■ TASK GOAL
Find and return every line of the data that contains the word "will".

■ Collected data entries
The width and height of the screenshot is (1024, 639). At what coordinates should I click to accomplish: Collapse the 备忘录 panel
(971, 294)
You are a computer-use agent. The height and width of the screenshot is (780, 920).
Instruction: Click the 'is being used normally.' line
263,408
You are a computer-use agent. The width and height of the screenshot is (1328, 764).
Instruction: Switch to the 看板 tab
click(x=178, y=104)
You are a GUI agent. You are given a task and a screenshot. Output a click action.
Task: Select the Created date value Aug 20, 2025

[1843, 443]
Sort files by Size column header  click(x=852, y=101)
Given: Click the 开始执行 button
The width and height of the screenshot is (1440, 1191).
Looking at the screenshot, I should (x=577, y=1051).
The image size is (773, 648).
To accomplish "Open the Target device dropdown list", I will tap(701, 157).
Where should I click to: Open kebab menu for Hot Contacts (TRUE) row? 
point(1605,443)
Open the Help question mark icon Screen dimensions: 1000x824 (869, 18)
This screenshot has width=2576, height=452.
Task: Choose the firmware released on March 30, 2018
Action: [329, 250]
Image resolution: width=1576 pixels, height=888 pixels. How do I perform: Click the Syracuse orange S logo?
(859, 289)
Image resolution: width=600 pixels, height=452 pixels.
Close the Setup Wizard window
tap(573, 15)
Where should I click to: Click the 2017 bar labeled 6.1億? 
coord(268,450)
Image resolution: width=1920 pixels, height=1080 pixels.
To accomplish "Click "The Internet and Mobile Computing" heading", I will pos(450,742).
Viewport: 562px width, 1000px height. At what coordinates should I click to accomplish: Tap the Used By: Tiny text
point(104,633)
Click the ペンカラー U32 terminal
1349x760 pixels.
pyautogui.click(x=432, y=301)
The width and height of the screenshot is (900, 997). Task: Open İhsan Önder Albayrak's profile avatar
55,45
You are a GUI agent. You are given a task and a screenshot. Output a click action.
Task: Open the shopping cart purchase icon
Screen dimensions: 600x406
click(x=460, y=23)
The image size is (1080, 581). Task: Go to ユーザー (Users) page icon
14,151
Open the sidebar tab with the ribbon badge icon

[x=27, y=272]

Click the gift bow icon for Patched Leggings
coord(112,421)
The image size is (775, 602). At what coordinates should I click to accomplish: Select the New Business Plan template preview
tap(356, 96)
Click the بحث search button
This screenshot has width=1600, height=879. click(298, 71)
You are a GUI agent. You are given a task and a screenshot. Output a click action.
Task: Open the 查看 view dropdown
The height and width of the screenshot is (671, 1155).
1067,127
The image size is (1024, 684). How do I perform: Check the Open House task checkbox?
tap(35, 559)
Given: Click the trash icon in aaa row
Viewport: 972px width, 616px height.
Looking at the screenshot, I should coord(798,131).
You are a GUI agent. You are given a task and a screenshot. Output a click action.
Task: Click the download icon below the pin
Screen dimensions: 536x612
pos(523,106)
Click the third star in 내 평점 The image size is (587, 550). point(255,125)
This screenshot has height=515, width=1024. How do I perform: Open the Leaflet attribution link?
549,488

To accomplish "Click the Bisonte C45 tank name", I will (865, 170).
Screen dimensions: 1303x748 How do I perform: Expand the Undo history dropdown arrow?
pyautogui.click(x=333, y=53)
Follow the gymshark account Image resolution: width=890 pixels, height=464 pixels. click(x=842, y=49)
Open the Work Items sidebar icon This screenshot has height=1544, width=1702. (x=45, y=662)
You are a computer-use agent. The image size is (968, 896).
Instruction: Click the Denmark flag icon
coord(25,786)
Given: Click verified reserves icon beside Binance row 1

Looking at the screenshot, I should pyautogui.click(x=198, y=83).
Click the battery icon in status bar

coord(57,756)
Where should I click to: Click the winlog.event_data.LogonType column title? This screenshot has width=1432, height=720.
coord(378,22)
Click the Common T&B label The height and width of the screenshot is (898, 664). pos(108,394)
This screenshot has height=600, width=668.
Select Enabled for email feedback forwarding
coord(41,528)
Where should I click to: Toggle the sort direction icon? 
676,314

■ SOLUTION FOR THIS EXERCISE
To accomplish "Open the Target device dropdown list", I will tap(701, 157).
To accomplish "Click "The Internet and Mobile Computing" heading", I will pos(450,742).
To accomplish "Click the Bisonte C45 tank name", I will (865, 170).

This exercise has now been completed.